Introducing Quicklisp.nvim

Category: vim

Tags: lisp vim

One of the new features of Neovim is its ability to write plugins in any programming language, provided that there is a plugin host available. I have wanted to play around with the Common Lisp host for a while, and I like for something useful to come out of it in the end, so I created Quicklisp.nvim, a plugin which allows users to manage Common Lisp libraries from inside Neovim.

Overview

Everything is explained in detail in the included documentation, so I will only provide a broad overview of the functionality. The one command provided is appropriately named :Quicklisp. It takes one mandatory argument, which is the sub-command to perform, followed by arguments to that sub-command if necessary.

Let's say we want to install a library. In Quicklisp we would type out (ql:quickload "cl-ppcre") in the Lisp REPL. In Neovim we would then execute the command :Quicklisp quickload cl-ppcre and the result would be printed in the message area.

┌────────────────────────────────────────────────┐
│;; Contents of buffer...                        │
│~                                               │
│~                                               │
│~                                               │
│━━━━━━━━━━━━━━━━━━━━━━━━━━━━━━━━━━━━━━━━━━━━━━━━│
│To load "cl-ppcre":                             │
│  Load 1 ASDF system:                           │
│    cl-ppcre                                    │
│; Loading "cl-ppcre"                            │
│                                                │
│Press ENTER or type command to continue         │
└────────────────────────────────────────────────┘

All the other sub-commands also follow the same rules as in Quicklisp, so if you know how to use Quicklisp you also know how to use Quicklisp.nvim.

How it works

I have already hinted in the opening paragraph at the fact that Quicklisp.nvim is entirely written in Common Lisp. Unlike most package managers, Quicklisp does not have a command-line interface, users are expected to call the Quicklisp functions from the Lisp REPL. This also means that it is possible to use Quicklisp as a Lisp library.

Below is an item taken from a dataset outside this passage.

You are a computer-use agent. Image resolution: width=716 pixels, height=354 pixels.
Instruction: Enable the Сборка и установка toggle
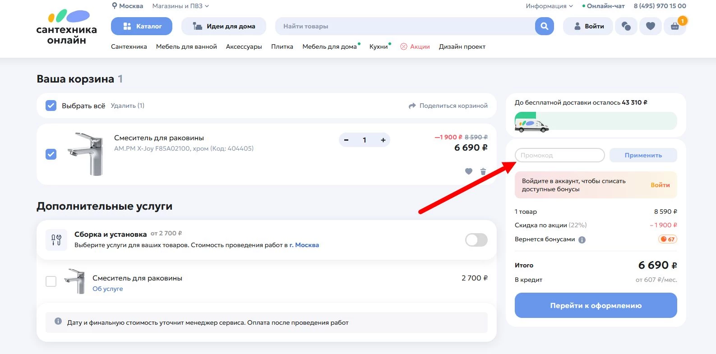(x=476, y=240)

Let use look at the quickload function as an example.

(defun quickload (system-names)
  (declare (type list system-names))
  "Quick-loads systems from the list SYSTEM-NAMES, echo output in Neovim."
  (dolist (system-name system-names)
    (declare (type string system-name))
    (nvim:out-write
      (format nil "~A~&"
              (with-output-to-string (*standard-output*)
                (with-output-to-string (*error-output*)
                  (ql:quickload system-name)))))))

This is the code that gets actually executed when the user executes :Quicklisp quickload. Most of the code is just using the Neovim API to redirect the output of Quicklisp back to Neovim instead of writing to the terminal.

This function also exposes some deficiencies in Quicklisp and Neovim. Quicklisp lacks an official API, I had to dig through the source code to find out what is possible and what is not. It would have been nicer if there was a documented back-end API for people who want to build their own tools on top of Quicklisp.

As for Neovim, the out-write API method of Neovim cannot stream text. Instead I have to wait until ql:quickload terminates. If the user executes a command that takes a while to finish, it will look like the editor is frozen, and then all the output will be vomited on screen at once. The usual solution is to create a read-only buffer and stream the text into the buffer instead. I could have done that, but I wanted to just get this plugin out of the door. Adding a buffer-based interface can be done at any time without much refactoring.

Other than that, it was a very pleasant experience to write a Neovim plugin in Lisp. Thanks to the API I did not feel any "vimisms" while writing, everything was very well integrated in the Lisp way.